Now lets switch on binomial-prediction and change the smoothing parameter, which defaults to 1 (Laplace-Smoothing) and see if this affects the prediction accuracy of the MultinomialNB classifier.

In [76]:
bern_correct = 0
multi_correct = 0

for i in range(n_tests):
    y = Y[i]
    
    y_hat_bern, _ = NB_Bernoulli.predict(X[i])
    y_hat_multi = NB_Multinomial.predict(X[i], smoothing=1, binomial=True)
    
    if y_hat_bern == y:
        bern_correct += 1
    #else:
    #    print("Bernoulli error: classified", label[y_hat_bern], "instead of", label[y])
    #    print("Text:", X[i], "\n")
    if y_hat_multi == y:
        multi_correct += 1
    #else:
    #    print("Mulitnomial error: classified", label[y_hat_multi], "instead of", label[y])
    #    print("Text:", X[i], "\n")

In [77]:
print("Bernoulli accuracy:", bern_correct / n_tests)
print("Multinomial accuracy:", multi_correct / n_tests)

Bernoulli accuracy: 0.9978471474703983
Multinomial accuracy: 0.9741657696447793


Binomial prediction indeed increases the performance of the MultinomialNB classifier! 

Now lets tune the smoothing parameter and compare the accuracy of the custom algorithm with binomial-prediction to the sklearn algorithm.

In [78]:
bern_correct = 0
multi_correct = 0
multi_skl_correct = 0

label = ["ok", "spam"]

# sklearn prediction
X_test_counts = count_vect.transform(X_test)
X_test_tfidf = tfidf_transformer.transform(X_test_counts)

y_hat_skl = clf.predict(X_test_tfidf)

for i in range(n_tests):
    y = Y[i]
    
    y_hat_bern, _ = NB_Bernoulli.predict(X[i])
    y_hat_multi = NB_Multinomial.predict(X[i], smoothing=0.1, binomial=True)
    
    if y_hat_bern == y:
        bern_correct += 1
    else:
        print("Bernoulli error: classified", label[y_hat_bern], "instead of", label[y])
        print("Text:", X[i], "\n")
    if y_hat_multi == y:
        multi_correct += 1
    else:
        print("Mulitnomial error: classified", label[y_hat_multi], "instead of", label[y])
        print("Text:", X[i], "\n")
    
    if y_hat_skl[i] == y:
        multi_skl_correct += 1

Mulitnomial error: classified spam instead of ok
Text: Have you laid your airtel line to rest? 

Bernoulli error: classified spam instead of ok
Text: Customer place i will call you. 

Bernoulli error: classified spam instead of ok
Text: Have you heard from this week? 

Mulitnomial error: classified spam instead of ok
Text: Unlimited texts.
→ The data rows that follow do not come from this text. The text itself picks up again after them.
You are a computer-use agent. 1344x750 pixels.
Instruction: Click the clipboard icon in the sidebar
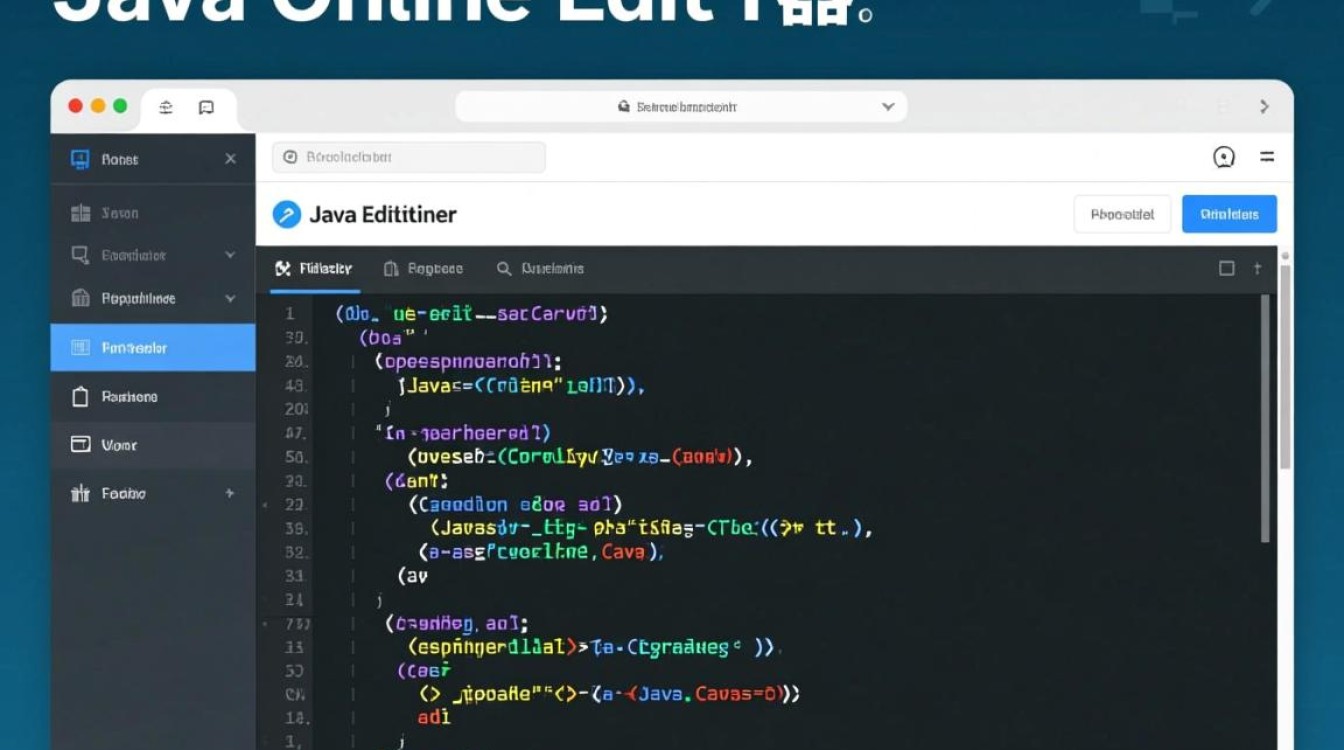click(x=81, y=397)
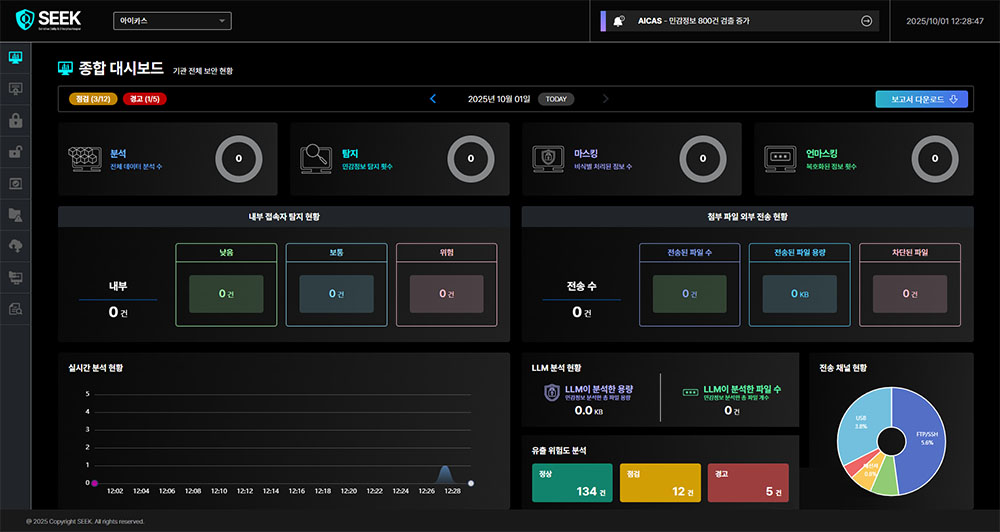Open the 아이커스 organization dropdown
Image resolution: width=1000 pixels, height=532 pixels.
point(173,21)

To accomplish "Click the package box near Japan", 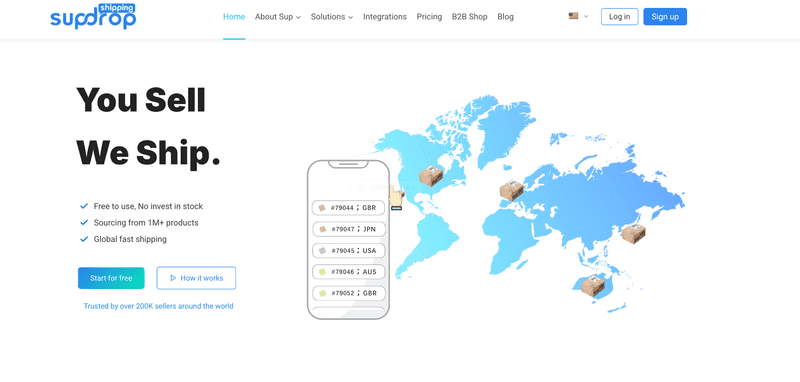I will tap(633, 234).
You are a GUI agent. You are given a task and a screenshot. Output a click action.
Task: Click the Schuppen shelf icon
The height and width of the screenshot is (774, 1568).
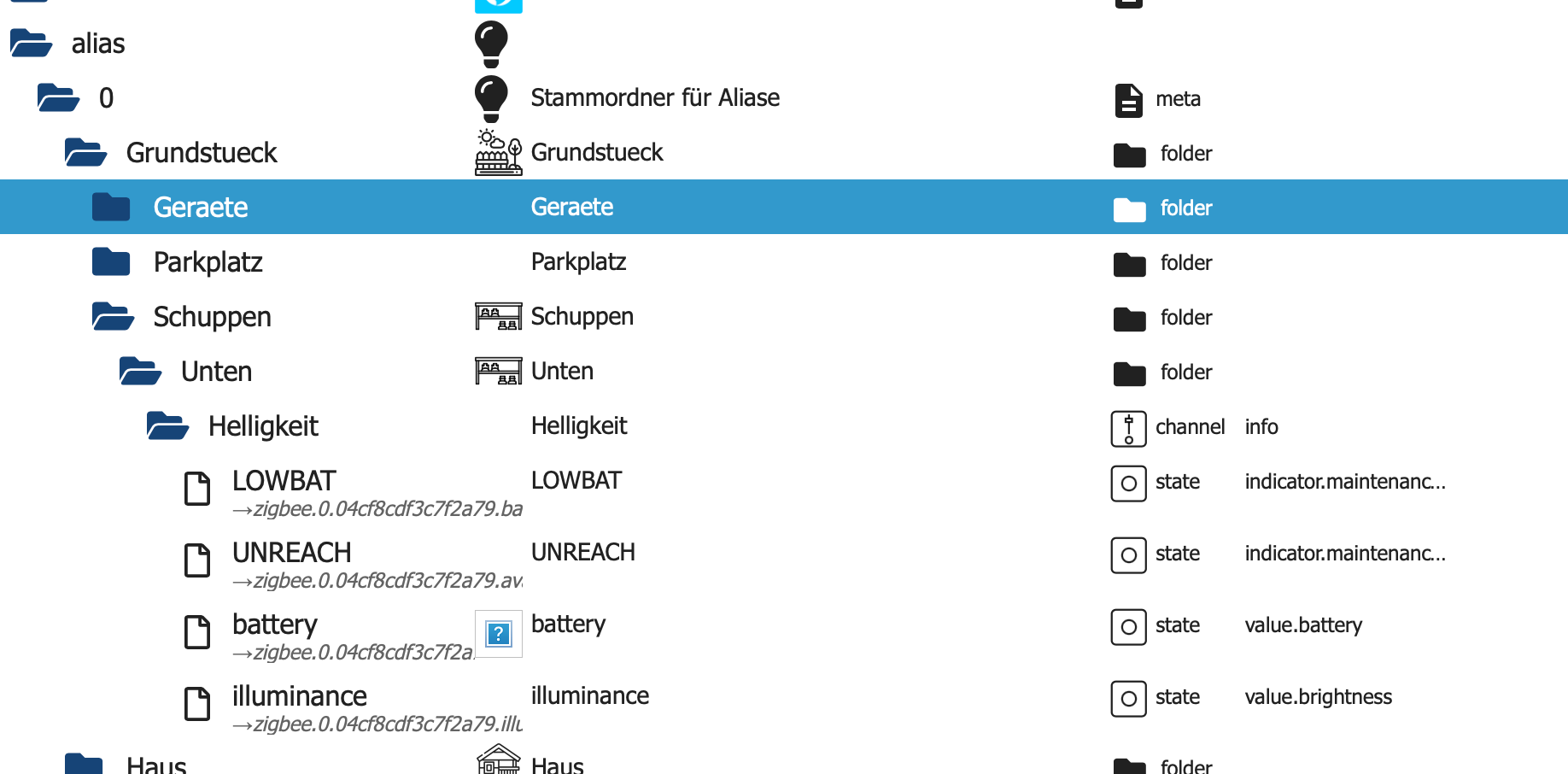(x=498, y=317)
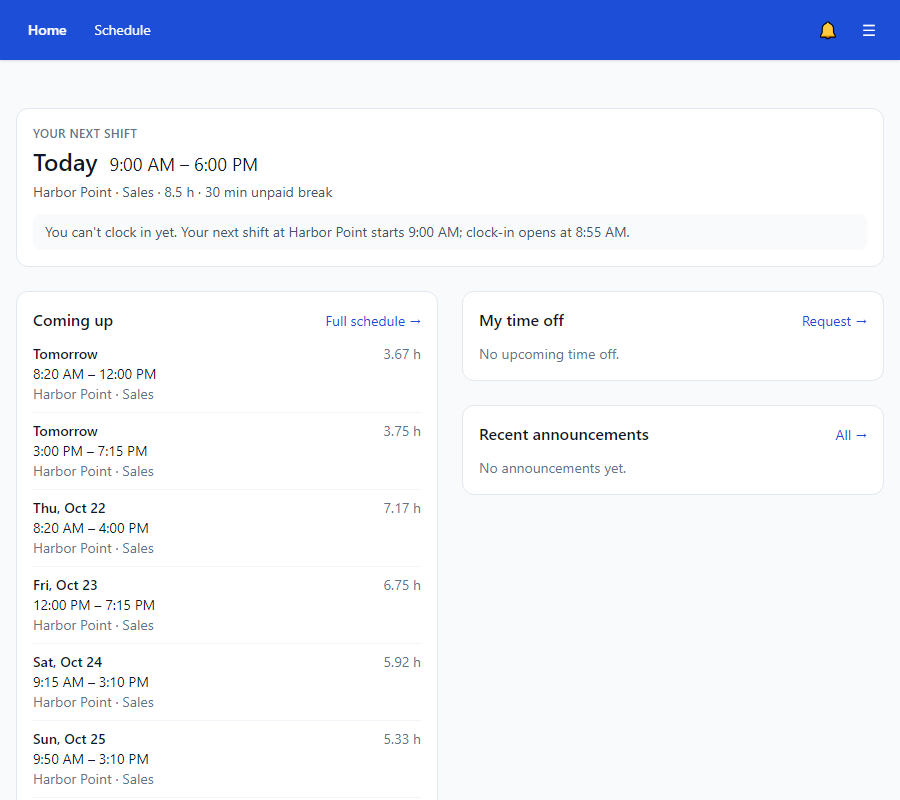Select tomorrow's 3:00 PM – 7:15 PM shift
Image resolution: width=900 pixels, height=800 pixels.
[227, 451]
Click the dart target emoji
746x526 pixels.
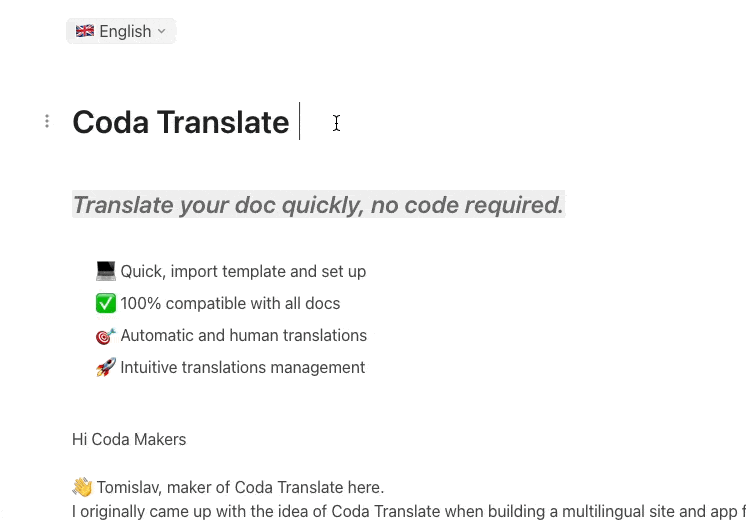[106, 336]
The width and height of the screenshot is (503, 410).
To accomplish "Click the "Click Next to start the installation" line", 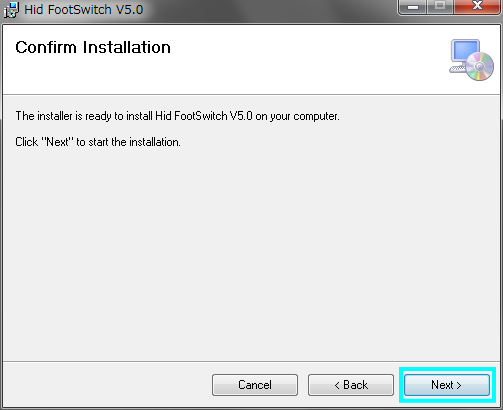I will coord(98,142).
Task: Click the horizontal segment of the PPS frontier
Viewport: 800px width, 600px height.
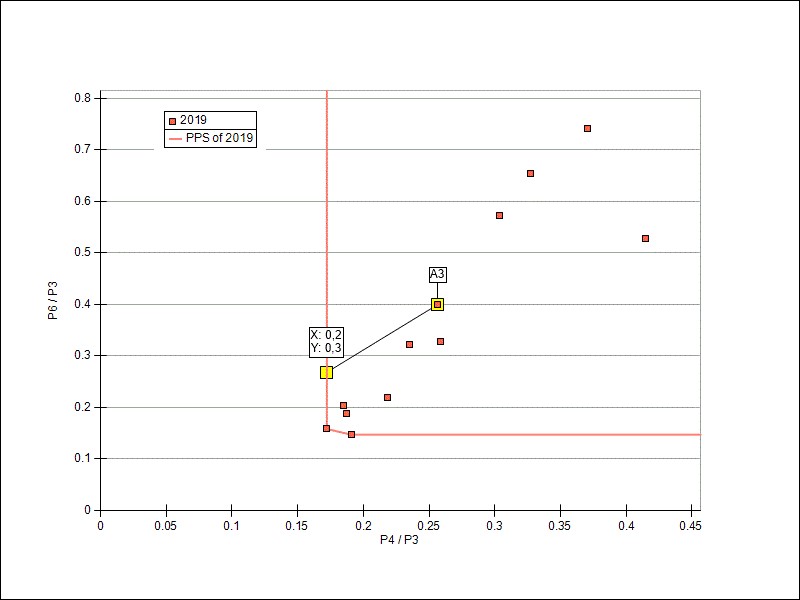Action: tap(530, 434)
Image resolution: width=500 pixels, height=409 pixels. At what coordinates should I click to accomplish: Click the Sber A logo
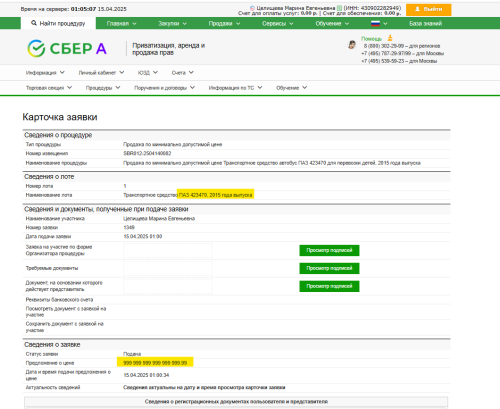click(67, 49)
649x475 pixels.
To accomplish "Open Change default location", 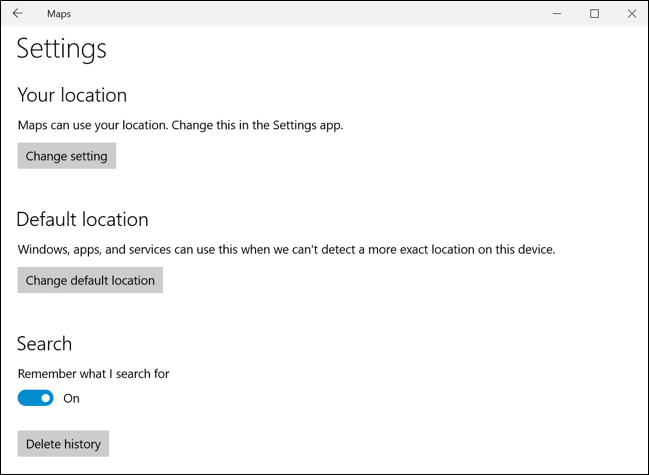I will tap(90, 280).
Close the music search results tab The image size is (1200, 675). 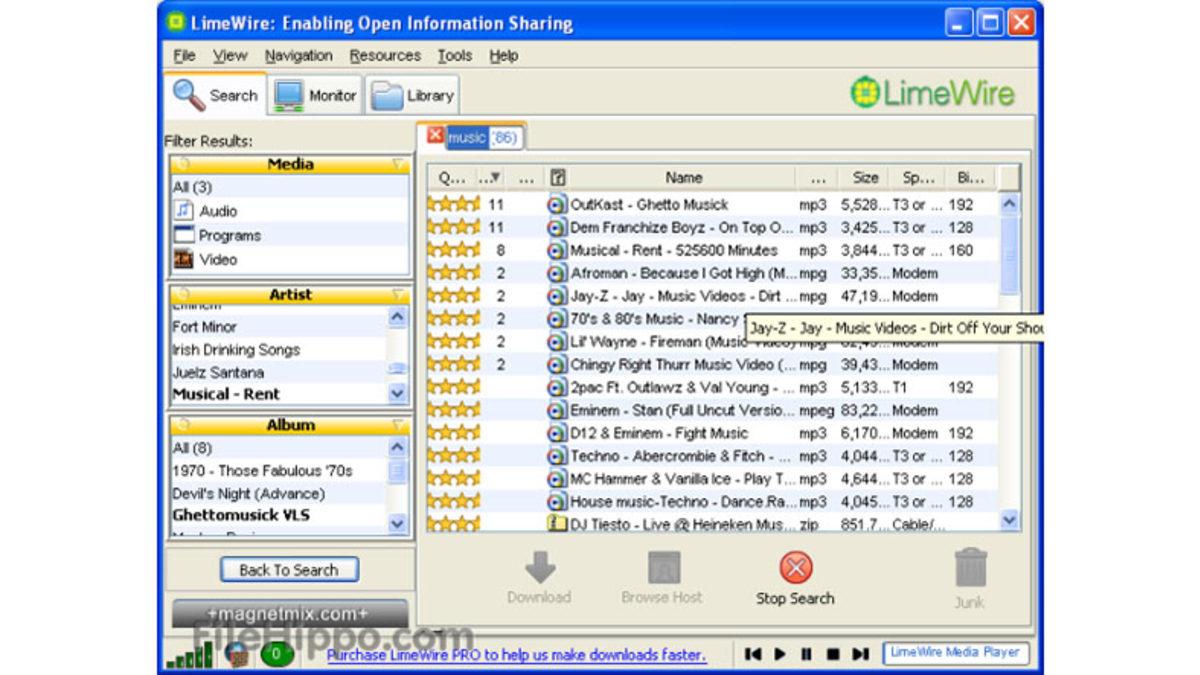pos(434,136)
Limited minutes. 

Bernoulli error: classified spam instead of ok
Text: Are you free now?can i call now? 

Bernoulli error: classified spam instead of ok
Text: what is your account number? 



In [80]:
print("Bernoulli accuracy:", bern_correct / n_tests)
print("Multinomial accuracy:", multi_correct / n_tests)
print("Multinomial Sklearn accuracy:", multi_skl_correct / n_tests)

Bernoulli accuracy: 0.9978471474703983
Multinomial accuracy: 0.9989235737351991
Multinomial Sklearn accuracy: 0.7976318622174381


As the smoothing parameter approaches 0, both classifiers achieve about the same accuracy. This is as one can see in the misclassified examples probably close to bayes error-rate. One can see that there are texts which the BernoulliNB classifier misclassifies, but the MultinomialNB doesn't and vice versa.